Bone Marrow Aspirate Concentrate in ACL Reconstruction: Systematic Review and Meta-analysis of Randomized Control Trials
Anak Agung Gede Wira Pratama Yasa *
Orthopedic and Traumatology Department, Buleleng Regency Hospital, Bali, Indonesia.
A. Mutawakil Ilham
Orthopedic and Traumatology Department, Faculty of Medicine, Udayana University/Prof. Dr. I.G.N.G. Ngoerah General Hospital, Bali, Indonesia.
I. Wayan Satryadi Wiranjaya
Faculty of Medicine, Ganesha University of Education, Buleleng, Bali, Indonesia.
*Author to whom correspondence should be addressed.
Abstract
Aims: Anterior Cruciate Ligament (ACL) tears often result in long-term instability and post-traumatic osteoarthritis. Bone Marrow Aspirate Concentrate (BMAC) has been proposed as a biological supplement to improve graft–bone healing, but its clinical effectiveness and cost-benefit ratio remain uncertain. This study provides a definitive synthesis of the therapeutic, functional, and safety outcomes of BMAC augmentation in primary ACL reconstruction (ACLR) based exclusively on randomized controlled trials (RCTs).
Study Design: Meta Analysis of Randomized Control Trials.
Methodology: This systematic review and meta-analysis was conducted according to PRISMA guidelines. We included six RCTs (N = 259) published up to August 15, 2025. Primary outcomes assessed included the Visual Analog Scale (VAS), Lysholm, International Knee Documentation Committee (IKDC), and Tegner scores, as well as adverse events. The study protocol was registered on PROSPERO (CRD420261304072).
Result: BMAC augmentation led to a statistically significant improvement in functional outcomes as measured by the IKDC score (MD 2.50; 95% CI: 0.89 to 4.11; P = .002), with no statistical heterogeneity (I² = 0%). While an improvement was also observed in the Lysholm score, it was only of borderline significance (MD 2.82; P = .05). Importantly, no significant difference was found in postoperative pain levels (VAS: MD 0.15; P = .26). The safety profile of BMAC was comparable to standard care, showing no increased risk of serious adverse events.

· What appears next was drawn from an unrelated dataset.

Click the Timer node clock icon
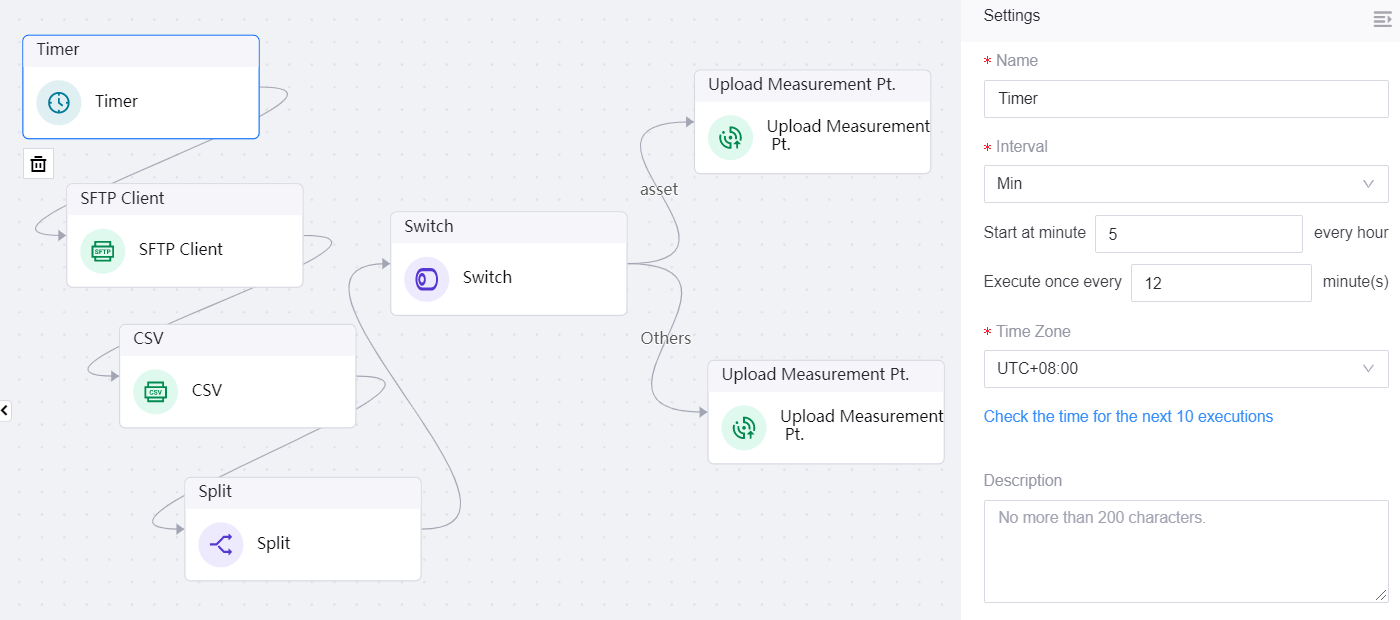 (x=59, y=102)
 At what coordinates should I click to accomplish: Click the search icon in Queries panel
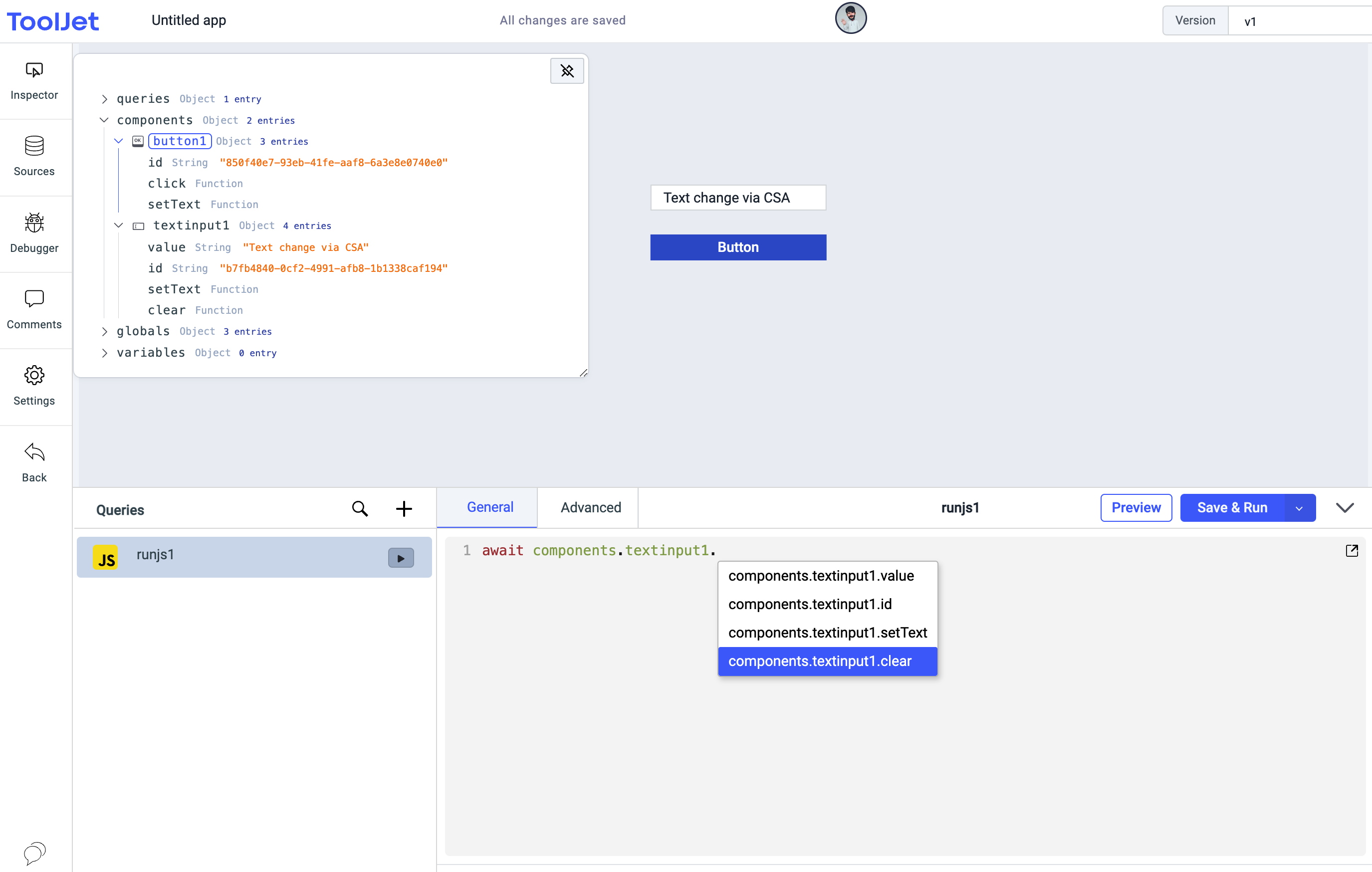pos(360,508)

Conclusion: Although BMAC augmentation in ACLR provides a statistically detectable improvement in functional outcomes on the IKDC score, this gain may not reach the threshold for a Minimal Clinically Important Difference and does not translate into a reduction in patient pain. Given the associated procedural requirements and costs, the routine clinical adoption of BMAC is currently unsupported for the general patient population.